---------- STORED RECORDS

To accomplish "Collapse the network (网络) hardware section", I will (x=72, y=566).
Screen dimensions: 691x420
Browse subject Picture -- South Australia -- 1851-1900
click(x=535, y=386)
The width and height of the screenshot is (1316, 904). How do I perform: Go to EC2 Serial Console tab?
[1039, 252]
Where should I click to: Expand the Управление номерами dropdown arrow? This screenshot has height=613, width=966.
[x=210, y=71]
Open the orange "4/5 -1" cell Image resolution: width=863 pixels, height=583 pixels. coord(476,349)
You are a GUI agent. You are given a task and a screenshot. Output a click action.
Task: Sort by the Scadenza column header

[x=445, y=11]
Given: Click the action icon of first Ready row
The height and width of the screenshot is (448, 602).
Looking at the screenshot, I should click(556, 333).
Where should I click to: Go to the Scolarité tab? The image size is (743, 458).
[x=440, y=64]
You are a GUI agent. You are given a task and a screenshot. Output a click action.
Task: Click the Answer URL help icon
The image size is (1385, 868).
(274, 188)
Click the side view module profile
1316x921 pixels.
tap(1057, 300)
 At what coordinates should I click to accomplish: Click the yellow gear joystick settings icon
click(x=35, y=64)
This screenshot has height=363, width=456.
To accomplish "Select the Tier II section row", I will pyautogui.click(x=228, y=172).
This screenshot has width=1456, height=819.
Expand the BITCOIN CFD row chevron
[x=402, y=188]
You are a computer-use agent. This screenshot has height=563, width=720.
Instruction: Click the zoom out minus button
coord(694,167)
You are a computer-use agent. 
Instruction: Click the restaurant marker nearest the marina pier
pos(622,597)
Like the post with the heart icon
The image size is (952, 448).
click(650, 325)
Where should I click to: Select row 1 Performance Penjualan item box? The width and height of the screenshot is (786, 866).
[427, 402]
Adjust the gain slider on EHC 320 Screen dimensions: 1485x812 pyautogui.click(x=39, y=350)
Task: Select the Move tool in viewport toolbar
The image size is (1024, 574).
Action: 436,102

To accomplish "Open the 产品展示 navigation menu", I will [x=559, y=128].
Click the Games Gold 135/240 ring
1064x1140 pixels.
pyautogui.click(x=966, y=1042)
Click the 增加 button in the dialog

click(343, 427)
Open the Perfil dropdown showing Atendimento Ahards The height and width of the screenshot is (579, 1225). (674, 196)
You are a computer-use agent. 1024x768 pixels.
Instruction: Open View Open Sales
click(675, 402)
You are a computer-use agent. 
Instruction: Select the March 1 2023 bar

--------------------

REQUIREMENT:
Convert the records into a Markdown table with the columns No. and Text. Begin at the start of the records and stop after the line that contains "Open the orange", numbering each row and omitting blank lines.

OUTPUT OF THE EXERCISE:
| No. | Text |
|---|---|
| 1 | To accomplish "Collapse the network (网络) hardware section", I will (x=72, y=566). |
| 2 | Screen dimensions: 691x420 |
| 3 | Browse subject Picture -- South Australia -- 1851-1900 |
| 4 | click(x=535, y=386) |
| 5 | The width and height of the screenshot is (1316, 904). How do I perform: Go to EC2 Serial Console tab? |
| 6 | [1039, 252] |
| 7 | Where should I click to: Expand the Управление номерами dropdown arrow? This screenshot has height=613, width=966. |
| 8 | [x=210, y=71] |
| 9 | Open the orange "4/5 -1" cell Image resolution: width=863 pixels, height=583 pixels. coord(476,349) |